Re: [dpdk-dev] [PATCH 1/2] net/tap: remove redundant syscall on Tx

2017-03-14 Thread Wiles, Keith

> On Mar 14, 2017, at 8:51 PM, Adrien Mazarguil  
> wrote:
> 
> Polling the Tx queue file descriptor before writing to it is not mandatory
> since it is configured as non-blocking.
> 
> Signed-off-by: Adrien Mazarguil 
> Acked-by: Pascal Mazon 

Acked-by: Keith Wiles 

> ---
> drivers/net/tap/rte_eth_tap.c | 26 --
> 1 file changed, 8 insertions(+), 18 deletions(-)
> 
> diff --git a/drivers/net/tap/rte_eth_tap.c b/drivers/net/tap/rte_eth_tap.c
> index efc4426..c757a7c 100644
> --- a/drivers/net/tap/rte_eth_tap.c
> +++ b/drivers/net/tap/rte_eth_tap.c
> @@ -43,7 +43,6 @@
> #include 
> #include 
> #include 
> -#include 
> #include 
> #include 
> #include 
> @@ -242,7 +241,6 @@ pmd_tx_burst(void *queue, struct rte_mbuf **bufs, 
> uint16_t nb_pkts)

···

◆ What to produce: The patch email says polling the Tx queue file descriptor before writing to it isn't required. Why not?

◆ Source excerpt:

···

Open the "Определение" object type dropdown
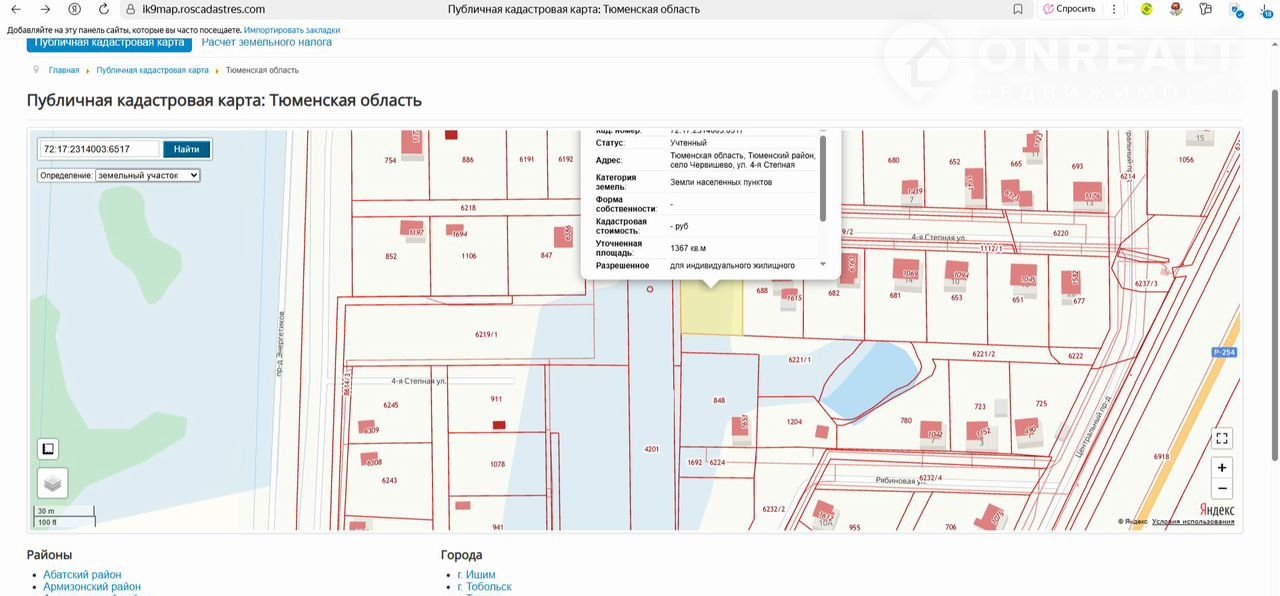Image resolution: width=1280 pixels, height=596 pixels. tap(147, 175)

···

◆ Output of the task: Because the file descriptor is configured as non-blocking.